Financial strain is bad for our health, says new Canada Research Chair

Photo by Marcelo Leal


High-interest rates, grocery price inflation and the shortage of affordable housing are all making headlines in 2024 as top concerns for Canadians, and for good reason: One-third of Canadians report they live in households that are experiencing financial difficulties, according to Statistics Canada.

While financial insecurity puts a strain on Canadians’ bank accounts, it also amounts to a poorly understood public health challenge with both short- and long-term effects on individuals, says Candace Nykiforuk, professor and scientific director of the Centre for Healthy Communities in the University of Alberta’s School of Public Health.

The COVID-19 pandemic prompted Nykiforuk to start a project examining the impact of financial strain on Canadians’ physical and mental health, and now she has received a Tier 1 Canada Research Chair appointment to continue that work. The Canada Research Chair in Community Environments and Public Policy for Well-Being comes with $1.4 million over seven years in funding for her research program, with a possibility to renew for a further seven years.

Financial strain can affect mental and physical health, and also has impacts on the health of our economy, says Nykiforuk.

“We know that when children experience financial stress, they grow up to have much higher rates of long-term disability and depression and anxiety,” she says. “These are costs borne by the health-care system and the common economy, because a workforce with poor health is not as reliable as one with good health. These costs will come back into the system as health-care costs or justice costs or social security costs.”

The post-pandemic period offers a chance to learn lessons from COVID-19 and “build back better” by alleviating financial strain on a broad, systemic level, Nykiforuk says.

“It is time for governments and organizations, individually and in partnership, to address the structural causes of financial strain and poor financial well-being,” she says. “This means moving away from band-aid, individual-focused solutions to focus on broader population-level strategies.”

Nykiforuk clarifies that her focus is not only on the 7.4 per cent of Canadians who live below the poverty line, but also on a much larger group who feel financially insecure.

“Poverty is the most acute presentation — it’s like the emergency room of financial strain — and there’s a lot of attention and services paid to that group of people, appropriately and understandably,” she says. “But there’s also a much larger and growing group of people who are not facing poverty but are not financially secure.”
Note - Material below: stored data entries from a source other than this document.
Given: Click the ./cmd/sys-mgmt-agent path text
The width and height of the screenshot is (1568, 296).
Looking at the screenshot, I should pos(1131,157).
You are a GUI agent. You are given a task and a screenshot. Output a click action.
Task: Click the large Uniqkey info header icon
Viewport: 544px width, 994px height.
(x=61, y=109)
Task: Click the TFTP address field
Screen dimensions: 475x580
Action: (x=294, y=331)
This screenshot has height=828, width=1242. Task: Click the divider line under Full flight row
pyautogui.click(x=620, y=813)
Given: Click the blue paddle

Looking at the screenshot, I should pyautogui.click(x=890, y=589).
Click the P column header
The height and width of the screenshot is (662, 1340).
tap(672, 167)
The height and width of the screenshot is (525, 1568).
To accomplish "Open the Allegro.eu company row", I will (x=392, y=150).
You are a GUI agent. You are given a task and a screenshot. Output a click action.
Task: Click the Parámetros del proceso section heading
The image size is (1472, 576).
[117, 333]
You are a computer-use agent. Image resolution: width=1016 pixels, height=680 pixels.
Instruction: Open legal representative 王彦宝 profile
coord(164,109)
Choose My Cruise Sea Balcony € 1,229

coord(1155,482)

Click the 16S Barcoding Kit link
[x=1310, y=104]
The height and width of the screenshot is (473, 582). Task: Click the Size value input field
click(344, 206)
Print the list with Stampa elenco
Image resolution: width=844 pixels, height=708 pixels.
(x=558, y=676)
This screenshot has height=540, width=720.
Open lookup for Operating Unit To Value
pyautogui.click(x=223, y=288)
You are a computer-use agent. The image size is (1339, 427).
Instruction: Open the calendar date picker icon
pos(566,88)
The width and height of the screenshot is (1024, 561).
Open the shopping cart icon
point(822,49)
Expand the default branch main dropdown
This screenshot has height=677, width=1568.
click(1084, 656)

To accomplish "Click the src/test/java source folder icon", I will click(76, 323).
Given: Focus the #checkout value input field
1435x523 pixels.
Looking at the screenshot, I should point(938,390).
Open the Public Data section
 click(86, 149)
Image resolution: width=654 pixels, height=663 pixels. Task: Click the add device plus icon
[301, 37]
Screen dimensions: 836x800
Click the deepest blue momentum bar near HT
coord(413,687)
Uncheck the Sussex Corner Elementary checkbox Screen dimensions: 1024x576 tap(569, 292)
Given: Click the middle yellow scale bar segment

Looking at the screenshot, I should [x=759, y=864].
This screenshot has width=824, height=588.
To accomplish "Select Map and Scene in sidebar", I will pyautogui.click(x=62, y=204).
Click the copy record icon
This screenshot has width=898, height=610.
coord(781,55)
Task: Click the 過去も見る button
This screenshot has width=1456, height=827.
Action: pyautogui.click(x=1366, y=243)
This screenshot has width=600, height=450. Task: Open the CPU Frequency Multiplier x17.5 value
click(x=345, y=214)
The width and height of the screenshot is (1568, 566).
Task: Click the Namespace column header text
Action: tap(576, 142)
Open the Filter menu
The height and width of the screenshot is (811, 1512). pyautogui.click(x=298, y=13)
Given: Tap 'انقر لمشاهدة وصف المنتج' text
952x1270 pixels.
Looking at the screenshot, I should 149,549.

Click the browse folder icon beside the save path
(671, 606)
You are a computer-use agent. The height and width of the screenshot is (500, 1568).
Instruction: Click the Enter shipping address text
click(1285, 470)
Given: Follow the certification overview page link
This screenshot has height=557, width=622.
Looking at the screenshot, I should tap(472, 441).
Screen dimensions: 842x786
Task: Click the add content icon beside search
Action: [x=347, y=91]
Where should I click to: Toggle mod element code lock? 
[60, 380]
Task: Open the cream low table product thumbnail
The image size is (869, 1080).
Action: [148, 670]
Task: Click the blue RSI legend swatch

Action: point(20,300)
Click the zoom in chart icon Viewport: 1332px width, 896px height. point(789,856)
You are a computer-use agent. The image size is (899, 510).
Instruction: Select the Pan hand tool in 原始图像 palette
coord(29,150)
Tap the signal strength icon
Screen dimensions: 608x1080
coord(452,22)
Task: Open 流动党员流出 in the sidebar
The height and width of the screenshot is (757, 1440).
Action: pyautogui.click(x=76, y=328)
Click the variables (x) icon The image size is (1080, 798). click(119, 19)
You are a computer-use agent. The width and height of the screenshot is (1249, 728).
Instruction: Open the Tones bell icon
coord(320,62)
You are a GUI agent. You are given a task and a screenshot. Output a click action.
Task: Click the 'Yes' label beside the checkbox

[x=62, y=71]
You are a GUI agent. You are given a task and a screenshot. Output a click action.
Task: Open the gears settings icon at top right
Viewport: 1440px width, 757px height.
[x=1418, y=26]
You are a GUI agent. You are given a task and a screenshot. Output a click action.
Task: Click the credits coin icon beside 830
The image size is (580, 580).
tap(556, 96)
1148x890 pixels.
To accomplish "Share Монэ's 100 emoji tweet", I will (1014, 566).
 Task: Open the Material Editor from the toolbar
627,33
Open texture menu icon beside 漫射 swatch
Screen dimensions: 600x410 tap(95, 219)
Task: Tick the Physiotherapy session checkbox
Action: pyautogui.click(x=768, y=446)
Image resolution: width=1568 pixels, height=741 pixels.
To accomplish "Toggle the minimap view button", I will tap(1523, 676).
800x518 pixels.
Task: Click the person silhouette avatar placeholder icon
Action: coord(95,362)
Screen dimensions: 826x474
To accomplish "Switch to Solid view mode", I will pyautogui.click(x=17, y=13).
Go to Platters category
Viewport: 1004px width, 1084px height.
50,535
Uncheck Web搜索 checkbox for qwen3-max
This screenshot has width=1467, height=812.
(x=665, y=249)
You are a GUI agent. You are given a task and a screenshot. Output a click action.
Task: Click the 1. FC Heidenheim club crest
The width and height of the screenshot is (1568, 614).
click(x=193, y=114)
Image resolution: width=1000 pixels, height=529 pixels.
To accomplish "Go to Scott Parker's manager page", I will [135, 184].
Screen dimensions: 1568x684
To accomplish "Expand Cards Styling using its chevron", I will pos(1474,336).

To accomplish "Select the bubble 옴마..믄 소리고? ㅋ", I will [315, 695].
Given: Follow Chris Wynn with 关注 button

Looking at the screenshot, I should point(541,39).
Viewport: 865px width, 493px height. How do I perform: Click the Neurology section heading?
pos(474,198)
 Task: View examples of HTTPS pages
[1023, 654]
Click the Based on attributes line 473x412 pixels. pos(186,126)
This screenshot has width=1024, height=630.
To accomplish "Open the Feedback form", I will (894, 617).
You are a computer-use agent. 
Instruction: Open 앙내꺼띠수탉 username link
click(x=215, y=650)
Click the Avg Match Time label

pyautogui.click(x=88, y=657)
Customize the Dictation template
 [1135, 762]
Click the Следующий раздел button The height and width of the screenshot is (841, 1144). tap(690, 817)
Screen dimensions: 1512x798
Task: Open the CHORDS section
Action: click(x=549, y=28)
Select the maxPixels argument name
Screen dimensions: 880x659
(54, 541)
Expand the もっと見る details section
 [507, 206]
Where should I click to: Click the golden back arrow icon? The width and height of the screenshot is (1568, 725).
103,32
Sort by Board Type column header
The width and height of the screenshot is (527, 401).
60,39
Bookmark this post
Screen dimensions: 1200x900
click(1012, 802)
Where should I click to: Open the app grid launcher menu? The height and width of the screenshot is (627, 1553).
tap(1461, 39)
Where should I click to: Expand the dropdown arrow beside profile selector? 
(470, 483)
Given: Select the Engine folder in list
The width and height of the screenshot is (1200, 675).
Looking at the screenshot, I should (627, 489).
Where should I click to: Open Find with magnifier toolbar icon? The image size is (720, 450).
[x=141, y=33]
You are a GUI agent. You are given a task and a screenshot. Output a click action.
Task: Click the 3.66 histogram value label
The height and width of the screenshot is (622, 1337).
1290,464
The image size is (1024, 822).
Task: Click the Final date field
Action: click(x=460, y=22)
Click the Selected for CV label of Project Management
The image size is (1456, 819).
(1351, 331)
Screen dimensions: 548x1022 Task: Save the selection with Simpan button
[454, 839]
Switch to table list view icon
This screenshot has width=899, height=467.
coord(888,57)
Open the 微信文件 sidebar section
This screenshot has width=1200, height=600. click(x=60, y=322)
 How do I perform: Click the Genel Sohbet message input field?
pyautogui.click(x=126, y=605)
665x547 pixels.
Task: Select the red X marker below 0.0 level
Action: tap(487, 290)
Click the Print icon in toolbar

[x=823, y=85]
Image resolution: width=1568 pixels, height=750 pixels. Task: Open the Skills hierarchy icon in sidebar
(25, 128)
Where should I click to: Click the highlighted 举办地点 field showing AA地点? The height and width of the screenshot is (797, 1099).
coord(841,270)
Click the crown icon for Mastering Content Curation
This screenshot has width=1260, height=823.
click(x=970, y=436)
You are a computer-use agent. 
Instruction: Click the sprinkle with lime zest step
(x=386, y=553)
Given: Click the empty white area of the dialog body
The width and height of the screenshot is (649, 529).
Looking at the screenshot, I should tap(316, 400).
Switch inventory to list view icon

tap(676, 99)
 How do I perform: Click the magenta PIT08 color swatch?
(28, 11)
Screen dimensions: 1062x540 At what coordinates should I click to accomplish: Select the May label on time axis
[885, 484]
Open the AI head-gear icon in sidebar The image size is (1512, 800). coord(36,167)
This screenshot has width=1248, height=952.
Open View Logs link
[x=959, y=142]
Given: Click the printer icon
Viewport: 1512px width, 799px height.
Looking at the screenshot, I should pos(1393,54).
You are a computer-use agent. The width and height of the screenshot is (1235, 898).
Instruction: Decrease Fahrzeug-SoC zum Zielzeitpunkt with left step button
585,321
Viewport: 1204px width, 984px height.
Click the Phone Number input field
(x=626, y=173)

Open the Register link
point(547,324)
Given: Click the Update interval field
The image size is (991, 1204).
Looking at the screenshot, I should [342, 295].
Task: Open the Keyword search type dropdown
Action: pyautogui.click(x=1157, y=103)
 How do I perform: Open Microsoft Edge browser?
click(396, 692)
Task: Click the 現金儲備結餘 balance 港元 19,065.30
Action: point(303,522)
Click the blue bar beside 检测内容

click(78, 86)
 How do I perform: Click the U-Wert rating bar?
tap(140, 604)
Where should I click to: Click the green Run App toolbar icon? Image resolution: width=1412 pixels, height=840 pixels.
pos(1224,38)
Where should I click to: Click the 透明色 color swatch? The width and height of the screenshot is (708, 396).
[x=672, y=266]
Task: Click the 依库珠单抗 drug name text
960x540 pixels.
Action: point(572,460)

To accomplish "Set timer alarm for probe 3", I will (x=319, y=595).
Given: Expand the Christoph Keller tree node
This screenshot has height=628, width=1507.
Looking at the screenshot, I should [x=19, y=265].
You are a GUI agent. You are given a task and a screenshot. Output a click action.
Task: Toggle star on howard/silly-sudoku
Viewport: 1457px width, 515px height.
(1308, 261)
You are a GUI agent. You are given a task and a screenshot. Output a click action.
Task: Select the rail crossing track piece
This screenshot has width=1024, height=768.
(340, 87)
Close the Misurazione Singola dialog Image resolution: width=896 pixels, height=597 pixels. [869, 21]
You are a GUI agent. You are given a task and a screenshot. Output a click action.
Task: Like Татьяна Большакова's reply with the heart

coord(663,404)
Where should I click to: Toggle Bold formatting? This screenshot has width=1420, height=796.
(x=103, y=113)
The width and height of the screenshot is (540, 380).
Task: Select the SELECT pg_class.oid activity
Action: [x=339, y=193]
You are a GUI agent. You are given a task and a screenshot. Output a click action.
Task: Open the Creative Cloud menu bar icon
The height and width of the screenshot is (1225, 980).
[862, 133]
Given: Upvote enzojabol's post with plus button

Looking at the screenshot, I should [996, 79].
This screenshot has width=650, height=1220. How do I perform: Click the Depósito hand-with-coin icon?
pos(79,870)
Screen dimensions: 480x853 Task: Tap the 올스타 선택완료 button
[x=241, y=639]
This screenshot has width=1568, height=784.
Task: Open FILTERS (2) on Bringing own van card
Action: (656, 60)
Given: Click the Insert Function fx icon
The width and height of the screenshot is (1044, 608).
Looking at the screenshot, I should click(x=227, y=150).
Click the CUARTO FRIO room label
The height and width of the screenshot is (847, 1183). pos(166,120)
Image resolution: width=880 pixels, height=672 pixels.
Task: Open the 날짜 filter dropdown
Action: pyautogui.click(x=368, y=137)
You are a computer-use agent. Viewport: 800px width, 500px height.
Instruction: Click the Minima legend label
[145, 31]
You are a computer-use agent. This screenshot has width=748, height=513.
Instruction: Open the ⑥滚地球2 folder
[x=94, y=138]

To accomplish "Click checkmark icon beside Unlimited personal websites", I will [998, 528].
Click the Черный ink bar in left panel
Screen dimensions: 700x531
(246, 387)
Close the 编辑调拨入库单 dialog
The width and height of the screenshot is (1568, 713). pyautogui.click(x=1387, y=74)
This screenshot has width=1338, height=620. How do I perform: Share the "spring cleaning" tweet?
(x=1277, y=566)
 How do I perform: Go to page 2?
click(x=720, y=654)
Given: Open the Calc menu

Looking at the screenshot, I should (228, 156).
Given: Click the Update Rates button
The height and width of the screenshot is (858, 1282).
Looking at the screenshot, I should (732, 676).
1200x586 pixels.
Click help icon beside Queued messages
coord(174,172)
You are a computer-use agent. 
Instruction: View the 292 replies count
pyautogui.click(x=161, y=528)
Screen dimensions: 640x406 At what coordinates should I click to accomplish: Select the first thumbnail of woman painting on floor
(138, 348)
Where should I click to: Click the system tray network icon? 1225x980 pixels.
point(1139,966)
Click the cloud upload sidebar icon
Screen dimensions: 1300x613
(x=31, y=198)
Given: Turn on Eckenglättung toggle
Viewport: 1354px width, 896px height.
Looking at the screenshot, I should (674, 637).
She points to Statistics Canada numbers from 2022, which show that 42 per cent of Canadians felt finances controlled their lives, 49 per cent reported taking on increased debt and 31 per cent fell short of money for daily expenses by month’s end.

Nykiforuk’s research shows that financial strain can affect you no matter what your income and is shaped by life events such as losing a job or having a baby. People with intersecting systemic disadvantages, such as low-income single mothers or racialized youth, face more sociocultural, economic and political factors that limit their ability to control and make financial decisions.

Nykiforuk prescribes preventative programs such as guaranteed basic income, better access to high-quality affordable housing, quality education, employment security, and coordinated benefits and services as some of the best solutions to these challenges.

“Those are really everybody’s business, not just public health,” she says. “We need intersectoral action, where public health has a chance to work with others in meaningful ways to address this issue.”

In March 2022, Nykiforuk’s group published its Action-Oriented Public Health Framework on Financial Wellbeing & Financial Strain along with the Guidebook of Strategies and Indicators for Action on Financial Wellbeing & Financial Strain.

The next step is to make the information available to as many policy-makers as possible. Nykiforuk has just received a new knowledge mobilization grant from the Canadian Institutes of Health Research and has partnered with the Canadian Mental Health Association, the National Collaborating Centre for Methods and Tools, United Way, Prosper Canada, the National Collaborating Centre for Healthy Public Policy and Alberta Health Services to create an interactive website and then track implementation.

Her team will also survey policy-makers and the general public about their knowledge and attitudes about how to improve overall financial well-being for Canadians.

“We want to raise some excitement in the advocacy world about the disconnect between what people want and what policies are getting put in place,” she explains.

Nykiforuk sees signs of progress as some municipalities, such as Edmonton, are already taking into account their populations’ financial well-being as they make decisions. The City of Edmonton dashboard shares financial well-being data such as the gaps between the richest and poorest Edmontonians, the number of affordable housing units available, transit use and the number of people living in supportive housing.

Nykiforuk’s team has also recently published two new research papers — one that proposes a shared glossary of concepts about financial well-being and a map showing how they intersect, and another comparing how COVID-19 income supports affected financial well-being in Australia and Canada. Nykiforuk’s co-authors include Ana Paula Belon, senior research associate with the Centre for Healthy Communities, and Lisa K. Allen Scott of Alberta Health Services.

Nykiforuk is a member of the Women and Children’s Health Research Institute. Her research program is funded by the Canadian Institutes of Health Research.